__Vorliegender Text__.
Was in Erinnerung bleibt, ist fast immer die Oberfläche: ob sie ein Spiegelbild trug, ob sich darunter etwas bewegte und ob das andere Ufer zu sehen war.
Stehendes Wasser wird seit Jahrhunderten als Zustand der Gefühle gelesen, und anders als Fluss oder offenes Meer ist ein See begrenzt. Deshalb gilt er in der Überlieferung als Bild der inneren Lage und nicht als etwas, das von außen auf dich zukommt. Woran sich Träumende hinterher erinnern, ist fast immer die Oberfläche: ob sie glatt genug für ein Spiegelbild lag, ob sich darunter etwas rührte, ob das gegenüberliegende Ufer überhaupt zu sehen war.
Im See zu schwimmen und an seinem Rand zu stehen wird sehr verschieden gelesen. Hineinzugehen gilt allgemein als Bereitschaft, etwas zu fühlen, statt es nur zu betrachten, und viele beschreiben die Wassertemperatur genauer als alles andere, woran sie sich erinnern. Hineinzufallen oder nach unten gezogen zu werden rückt näher an die Bilder vom Ertrinken, wo es um Überforderung geht und nicht um Wasser im Wachleben. Ein Ruderboot ans andere Ufer zu bringen stand in den alten Fassungen dafür, etwas im eigenen Tempo zu überqueren.
Die Lexikonbedeutung ist ein Anfang und mehr nicht. Jemand, der jeden Kindersommer an derselben Uferlinie verbracht hat, bringt dieses Bild schon fertig mit, und wer in einem Badesee einmal beinahe untergegangen ist, erkennt in der ruhigen Fassung gar nichts wieder. Auch die schlichten Anlässe zählen: eine heiße Woche, ein Urlaub in Planung, ein Foto vom Vorabend. Beschrieben wird eine Stimmung und kein Ereignis, und die Stimmung gehört dir, bevor sie zum Symbol gehört.

__Aufgabenstellung__. Wofür stand es laut dem vorliegenden Text in den alten Fassungen, ein Ruderboot ans andere Ufer zu bringen? Die Datensätze stammen aus einer anderen Quelle.

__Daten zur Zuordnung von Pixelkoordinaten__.
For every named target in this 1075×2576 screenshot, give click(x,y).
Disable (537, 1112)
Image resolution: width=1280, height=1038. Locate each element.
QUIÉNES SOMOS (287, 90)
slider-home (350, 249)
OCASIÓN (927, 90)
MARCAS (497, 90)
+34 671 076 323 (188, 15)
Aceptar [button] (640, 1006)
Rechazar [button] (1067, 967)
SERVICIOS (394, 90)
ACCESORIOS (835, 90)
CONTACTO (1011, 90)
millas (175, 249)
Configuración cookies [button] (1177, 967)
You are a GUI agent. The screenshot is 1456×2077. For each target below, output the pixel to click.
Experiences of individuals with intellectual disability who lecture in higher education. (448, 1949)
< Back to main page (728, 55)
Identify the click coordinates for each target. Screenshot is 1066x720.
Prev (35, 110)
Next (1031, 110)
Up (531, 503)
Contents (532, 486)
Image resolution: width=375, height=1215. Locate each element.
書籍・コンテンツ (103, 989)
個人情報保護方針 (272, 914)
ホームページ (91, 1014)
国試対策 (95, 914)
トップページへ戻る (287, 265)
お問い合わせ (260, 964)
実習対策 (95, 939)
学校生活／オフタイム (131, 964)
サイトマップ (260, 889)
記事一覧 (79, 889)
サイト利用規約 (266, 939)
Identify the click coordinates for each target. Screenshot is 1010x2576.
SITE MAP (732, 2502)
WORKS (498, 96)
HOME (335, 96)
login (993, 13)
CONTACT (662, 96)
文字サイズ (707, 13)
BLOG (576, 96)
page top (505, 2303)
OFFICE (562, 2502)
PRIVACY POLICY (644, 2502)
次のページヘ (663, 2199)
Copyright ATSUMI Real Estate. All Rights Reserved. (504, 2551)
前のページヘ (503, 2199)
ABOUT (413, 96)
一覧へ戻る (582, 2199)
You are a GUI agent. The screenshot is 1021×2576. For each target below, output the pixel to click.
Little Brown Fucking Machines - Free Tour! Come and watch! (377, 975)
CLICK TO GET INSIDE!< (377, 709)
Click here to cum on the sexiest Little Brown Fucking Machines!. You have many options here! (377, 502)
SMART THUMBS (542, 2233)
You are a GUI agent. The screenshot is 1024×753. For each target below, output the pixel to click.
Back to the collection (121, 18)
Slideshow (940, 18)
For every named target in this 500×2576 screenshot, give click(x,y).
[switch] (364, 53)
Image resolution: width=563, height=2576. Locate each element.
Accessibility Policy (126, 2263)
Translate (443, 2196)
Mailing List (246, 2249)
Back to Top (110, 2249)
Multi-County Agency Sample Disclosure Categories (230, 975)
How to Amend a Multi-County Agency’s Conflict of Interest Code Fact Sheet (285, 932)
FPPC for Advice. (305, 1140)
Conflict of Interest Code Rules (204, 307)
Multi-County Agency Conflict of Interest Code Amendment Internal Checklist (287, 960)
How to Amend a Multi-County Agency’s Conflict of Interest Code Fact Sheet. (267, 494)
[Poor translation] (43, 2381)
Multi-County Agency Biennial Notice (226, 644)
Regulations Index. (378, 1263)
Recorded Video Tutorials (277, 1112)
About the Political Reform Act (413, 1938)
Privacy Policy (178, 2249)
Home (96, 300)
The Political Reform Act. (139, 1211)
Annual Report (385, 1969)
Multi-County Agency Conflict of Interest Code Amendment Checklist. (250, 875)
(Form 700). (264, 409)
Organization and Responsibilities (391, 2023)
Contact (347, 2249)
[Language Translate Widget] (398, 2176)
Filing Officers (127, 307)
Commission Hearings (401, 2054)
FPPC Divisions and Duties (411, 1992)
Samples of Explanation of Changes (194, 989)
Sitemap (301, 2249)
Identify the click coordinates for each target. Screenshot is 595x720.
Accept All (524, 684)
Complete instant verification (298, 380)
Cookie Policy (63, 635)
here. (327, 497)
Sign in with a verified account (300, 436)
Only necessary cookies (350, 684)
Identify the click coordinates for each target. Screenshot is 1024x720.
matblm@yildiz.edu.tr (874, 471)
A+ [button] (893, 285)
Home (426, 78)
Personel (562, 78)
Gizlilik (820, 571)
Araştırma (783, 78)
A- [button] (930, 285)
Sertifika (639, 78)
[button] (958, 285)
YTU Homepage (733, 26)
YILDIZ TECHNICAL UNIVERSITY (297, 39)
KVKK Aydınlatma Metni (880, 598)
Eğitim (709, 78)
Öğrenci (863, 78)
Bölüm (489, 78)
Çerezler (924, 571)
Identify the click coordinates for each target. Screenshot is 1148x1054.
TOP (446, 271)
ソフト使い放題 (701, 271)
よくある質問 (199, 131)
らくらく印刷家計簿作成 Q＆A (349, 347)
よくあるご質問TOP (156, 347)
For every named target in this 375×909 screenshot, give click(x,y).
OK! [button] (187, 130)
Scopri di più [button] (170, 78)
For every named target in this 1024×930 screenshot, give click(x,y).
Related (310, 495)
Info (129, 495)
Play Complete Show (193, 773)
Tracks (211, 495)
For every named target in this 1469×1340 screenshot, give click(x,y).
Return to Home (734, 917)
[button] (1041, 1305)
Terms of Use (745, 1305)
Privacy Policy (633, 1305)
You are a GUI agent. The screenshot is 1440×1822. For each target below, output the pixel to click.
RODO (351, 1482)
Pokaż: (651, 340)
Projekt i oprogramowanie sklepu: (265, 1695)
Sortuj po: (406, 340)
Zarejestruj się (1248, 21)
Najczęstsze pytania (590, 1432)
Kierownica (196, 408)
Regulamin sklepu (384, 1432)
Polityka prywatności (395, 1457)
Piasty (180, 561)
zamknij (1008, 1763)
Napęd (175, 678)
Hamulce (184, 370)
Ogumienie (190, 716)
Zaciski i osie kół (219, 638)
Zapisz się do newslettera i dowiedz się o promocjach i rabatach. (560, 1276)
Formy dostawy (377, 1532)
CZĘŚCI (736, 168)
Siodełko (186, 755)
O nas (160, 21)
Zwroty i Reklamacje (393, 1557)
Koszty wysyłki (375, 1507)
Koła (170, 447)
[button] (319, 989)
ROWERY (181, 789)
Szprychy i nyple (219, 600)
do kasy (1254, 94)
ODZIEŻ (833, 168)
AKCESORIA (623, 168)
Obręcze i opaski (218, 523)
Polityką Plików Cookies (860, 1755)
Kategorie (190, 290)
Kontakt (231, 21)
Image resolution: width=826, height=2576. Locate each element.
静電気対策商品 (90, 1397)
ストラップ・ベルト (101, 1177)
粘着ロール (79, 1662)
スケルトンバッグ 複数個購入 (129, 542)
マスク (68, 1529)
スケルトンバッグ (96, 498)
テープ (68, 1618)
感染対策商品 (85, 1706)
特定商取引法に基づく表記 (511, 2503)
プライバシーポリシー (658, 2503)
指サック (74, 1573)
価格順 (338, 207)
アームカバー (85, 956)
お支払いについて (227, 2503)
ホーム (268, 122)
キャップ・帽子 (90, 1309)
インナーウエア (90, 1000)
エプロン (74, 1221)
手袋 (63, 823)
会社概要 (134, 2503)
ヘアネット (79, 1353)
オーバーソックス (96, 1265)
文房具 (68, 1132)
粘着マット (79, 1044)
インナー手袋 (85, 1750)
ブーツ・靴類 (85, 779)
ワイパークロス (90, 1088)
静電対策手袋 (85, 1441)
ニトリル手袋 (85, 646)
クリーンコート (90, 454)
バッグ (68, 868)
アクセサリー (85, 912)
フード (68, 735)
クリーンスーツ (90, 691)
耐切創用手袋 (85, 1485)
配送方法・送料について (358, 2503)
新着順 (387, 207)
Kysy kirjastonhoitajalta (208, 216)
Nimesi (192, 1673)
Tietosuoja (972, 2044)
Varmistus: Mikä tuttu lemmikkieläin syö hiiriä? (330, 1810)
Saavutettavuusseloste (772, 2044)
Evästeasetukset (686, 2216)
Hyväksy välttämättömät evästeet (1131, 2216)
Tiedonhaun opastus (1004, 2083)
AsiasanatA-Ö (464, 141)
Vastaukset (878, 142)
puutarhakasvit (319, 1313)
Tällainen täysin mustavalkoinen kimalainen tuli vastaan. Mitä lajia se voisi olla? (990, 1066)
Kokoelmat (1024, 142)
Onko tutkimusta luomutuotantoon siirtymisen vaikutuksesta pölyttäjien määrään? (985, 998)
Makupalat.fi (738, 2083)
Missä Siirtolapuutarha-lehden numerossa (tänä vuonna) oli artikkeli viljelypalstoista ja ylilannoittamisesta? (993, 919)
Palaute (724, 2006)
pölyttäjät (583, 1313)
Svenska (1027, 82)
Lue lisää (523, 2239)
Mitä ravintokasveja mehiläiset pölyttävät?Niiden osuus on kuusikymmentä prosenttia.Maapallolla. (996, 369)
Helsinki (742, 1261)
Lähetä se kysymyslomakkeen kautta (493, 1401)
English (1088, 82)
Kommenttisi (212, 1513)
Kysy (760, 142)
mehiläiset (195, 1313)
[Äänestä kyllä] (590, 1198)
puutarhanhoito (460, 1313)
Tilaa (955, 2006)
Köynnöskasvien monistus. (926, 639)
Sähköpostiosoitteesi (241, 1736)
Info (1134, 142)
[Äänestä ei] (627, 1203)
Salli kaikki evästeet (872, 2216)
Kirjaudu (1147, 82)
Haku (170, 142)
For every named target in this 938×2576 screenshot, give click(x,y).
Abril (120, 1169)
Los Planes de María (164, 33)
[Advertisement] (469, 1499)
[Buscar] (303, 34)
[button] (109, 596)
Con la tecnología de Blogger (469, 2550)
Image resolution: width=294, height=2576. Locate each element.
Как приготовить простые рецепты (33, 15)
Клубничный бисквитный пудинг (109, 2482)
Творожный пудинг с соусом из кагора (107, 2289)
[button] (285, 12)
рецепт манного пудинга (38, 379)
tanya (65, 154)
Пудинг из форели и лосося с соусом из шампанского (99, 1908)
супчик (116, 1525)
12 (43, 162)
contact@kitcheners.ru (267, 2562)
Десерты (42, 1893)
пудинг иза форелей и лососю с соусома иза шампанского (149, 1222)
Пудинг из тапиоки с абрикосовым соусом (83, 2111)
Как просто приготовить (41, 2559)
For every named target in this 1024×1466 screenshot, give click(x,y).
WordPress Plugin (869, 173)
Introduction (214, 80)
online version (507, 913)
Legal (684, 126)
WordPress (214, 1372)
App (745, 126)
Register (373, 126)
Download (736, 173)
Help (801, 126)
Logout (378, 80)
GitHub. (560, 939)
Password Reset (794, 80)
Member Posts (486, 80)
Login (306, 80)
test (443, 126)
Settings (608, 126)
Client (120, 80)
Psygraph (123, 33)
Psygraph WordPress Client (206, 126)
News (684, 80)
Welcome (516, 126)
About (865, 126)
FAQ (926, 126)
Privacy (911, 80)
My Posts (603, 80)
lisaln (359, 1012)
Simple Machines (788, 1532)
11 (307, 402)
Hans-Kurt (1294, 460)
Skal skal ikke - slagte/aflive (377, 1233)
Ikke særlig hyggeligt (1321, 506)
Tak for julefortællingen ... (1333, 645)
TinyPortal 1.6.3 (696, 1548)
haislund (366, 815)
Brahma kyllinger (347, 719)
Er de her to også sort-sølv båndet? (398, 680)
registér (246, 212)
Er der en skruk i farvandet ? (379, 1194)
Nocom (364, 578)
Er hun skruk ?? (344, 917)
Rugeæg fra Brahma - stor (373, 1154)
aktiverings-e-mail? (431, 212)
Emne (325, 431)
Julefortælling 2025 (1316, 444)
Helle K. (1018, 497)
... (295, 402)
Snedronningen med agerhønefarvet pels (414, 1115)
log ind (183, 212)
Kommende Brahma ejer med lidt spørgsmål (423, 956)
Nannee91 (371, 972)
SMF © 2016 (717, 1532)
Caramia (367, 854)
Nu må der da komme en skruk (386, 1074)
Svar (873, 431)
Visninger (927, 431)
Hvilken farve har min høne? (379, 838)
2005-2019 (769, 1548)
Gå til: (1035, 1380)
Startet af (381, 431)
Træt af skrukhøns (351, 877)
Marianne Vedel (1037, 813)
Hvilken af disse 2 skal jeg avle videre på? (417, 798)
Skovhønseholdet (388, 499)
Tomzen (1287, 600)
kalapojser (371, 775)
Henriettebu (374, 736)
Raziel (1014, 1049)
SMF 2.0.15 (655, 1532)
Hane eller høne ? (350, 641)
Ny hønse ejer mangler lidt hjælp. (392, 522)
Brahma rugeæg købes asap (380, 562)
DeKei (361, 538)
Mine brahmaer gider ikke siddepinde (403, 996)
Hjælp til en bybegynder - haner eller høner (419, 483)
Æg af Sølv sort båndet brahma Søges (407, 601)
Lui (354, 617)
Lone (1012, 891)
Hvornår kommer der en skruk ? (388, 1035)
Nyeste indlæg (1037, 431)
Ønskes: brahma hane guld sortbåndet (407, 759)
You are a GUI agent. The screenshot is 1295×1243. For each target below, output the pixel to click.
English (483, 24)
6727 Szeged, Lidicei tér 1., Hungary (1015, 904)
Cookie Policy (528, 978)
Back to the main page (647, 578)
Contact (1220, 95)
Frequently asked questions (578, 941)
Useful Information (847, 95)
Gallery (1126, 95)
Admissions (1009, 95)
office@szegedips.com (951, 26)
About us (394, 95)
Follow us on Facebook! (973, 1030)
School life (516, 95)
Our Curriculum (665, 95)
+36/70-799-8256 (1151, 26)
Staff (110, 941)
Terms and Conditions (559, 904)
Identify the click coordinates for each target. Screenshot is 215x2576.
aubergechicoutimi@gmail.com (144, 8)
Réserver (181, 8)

__Lösung__. Dafür, etwas im eigenen Tempo zu überqueren.